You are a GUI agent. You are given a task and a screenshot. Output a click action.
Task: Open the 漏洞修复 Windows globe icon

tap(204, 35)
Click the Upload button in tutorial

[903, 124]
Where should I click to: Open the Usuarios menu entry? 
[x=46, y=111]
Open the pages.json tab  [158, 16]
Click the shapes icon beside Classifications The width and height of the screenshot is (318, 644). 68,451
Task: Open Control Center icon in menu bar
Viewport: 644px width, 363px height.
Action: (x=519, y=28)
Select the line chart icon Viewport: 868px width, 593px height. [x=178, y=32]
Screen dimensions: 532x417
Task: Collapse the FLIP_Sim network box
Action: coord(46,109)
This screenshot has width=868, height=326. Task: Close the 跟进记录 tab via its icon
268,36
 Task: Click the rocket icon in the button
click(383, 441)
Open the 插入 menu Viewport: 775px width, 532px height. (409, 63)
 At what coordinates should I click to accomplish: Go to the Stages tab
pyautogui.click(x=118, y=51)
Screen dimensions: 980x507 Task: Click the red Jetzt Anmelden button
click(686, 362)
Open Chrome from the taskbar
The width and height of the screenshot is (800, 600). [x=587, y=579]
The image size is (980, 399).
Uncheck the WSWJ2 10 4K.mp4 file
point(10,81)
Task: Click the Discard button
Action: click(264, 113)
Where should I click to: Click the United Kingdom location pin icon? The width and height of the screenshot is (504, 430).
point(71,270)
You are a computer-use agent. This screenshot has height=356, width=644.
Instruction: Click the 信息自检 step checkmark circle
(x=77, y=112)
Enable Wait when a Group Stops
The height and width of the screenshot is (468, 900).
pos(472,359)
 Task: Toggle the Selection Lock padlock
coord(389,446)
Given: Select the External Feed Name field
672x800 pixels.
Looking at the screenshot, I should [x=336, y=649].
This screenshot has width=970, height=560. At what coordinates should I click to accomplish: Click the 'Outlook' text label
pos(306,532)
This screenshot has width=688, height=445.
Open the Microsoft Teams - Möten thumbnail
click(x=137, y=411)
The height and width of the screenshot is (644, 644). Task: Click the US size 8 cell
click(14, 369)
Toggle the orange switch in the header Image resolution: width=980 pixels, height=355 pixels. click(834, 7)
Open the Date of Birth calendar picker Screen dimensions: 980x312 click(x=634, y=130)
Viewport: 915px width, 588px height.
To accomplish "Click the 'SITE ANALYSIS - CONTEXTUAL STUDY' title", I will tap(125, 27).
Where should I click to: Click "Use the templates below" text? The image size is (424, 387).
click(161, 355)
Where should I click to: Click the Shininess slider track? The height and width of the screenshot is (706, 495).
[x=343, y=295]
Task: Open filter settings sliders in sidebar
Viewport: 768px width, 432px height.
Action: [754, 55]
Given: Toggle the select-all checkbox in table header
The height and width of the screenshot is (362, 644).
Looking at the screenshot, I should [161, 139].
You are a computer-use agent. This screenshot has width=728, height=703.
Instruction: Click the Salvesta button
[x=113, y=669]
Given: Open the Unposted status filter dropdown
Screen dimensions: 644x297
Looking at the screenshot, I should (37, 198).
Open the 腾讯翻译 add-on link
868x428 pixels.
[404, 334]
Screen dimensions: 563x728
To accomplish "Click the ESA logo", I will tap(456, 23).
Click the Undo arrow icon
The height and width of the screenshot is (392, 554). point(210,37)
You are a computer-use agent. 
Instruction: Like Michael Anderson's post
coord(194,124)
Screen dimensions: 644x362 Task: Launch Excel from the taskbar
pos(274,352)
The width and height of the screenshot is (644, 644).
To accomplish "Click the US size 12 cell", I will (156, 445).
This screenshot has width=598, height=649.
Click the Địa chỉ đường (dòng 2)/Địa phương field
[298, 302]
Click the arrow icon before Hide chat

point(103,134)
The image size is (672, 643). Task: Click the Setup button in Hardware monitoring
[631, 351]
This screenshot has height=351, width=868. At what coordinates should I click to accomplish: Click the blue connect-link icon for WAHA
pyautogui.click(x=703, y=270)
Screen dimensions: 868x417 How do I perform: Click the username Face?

Task description. Return only those lines that run from the one containing "Instruction: Click the Salvesta button" through the end of the entries, keeping each exactly as written.

Answer box.
Instruction: Click the Salvesta button
[x=113, y=669]
Given: Open the Unposted status filter dropdown
Screen dimensions: 644x297
Looking at the screenshot, I should (37, 198).
Open the 腾讯翻译 add-on link
868x428 pixels.
[404, 334]
Screen dimensions: 563x728
To accomplish "Click the ESA logo", I will tap(456, 23).
Click the Undo arrow icon
The height and width of the screenshot is (392, 554). point(210,37)
You are a computer-use agent. 
Instruction: Like Michael Anderson's post
coord(194,124)
Screen dimensions: 644x362 Task: Launch Excel from the taskbar
pos(274,352)
The width and height of the screenshot is (644, 644).
To accomplish "Click the US size 12 cell", I will (156, 445).
This screenshot has width=598, height=649.
Click the Địa chỉ đường (dòng 2)/Địa phương field
[298, 302]
Click the arrow icon before Hide chat

point(103,134)
The image size is (672, 643). Task: Click the Setup button in Hardware monitoring
[631, 351]
This screenshot has height=351, width=868. At what coordinates should I click to accomplish: Click the blue connect-link icon for WAHA
pyautogui.click(x=703, y=270)
Screen dimensions: 868x417 How do I perform: Click the username Face?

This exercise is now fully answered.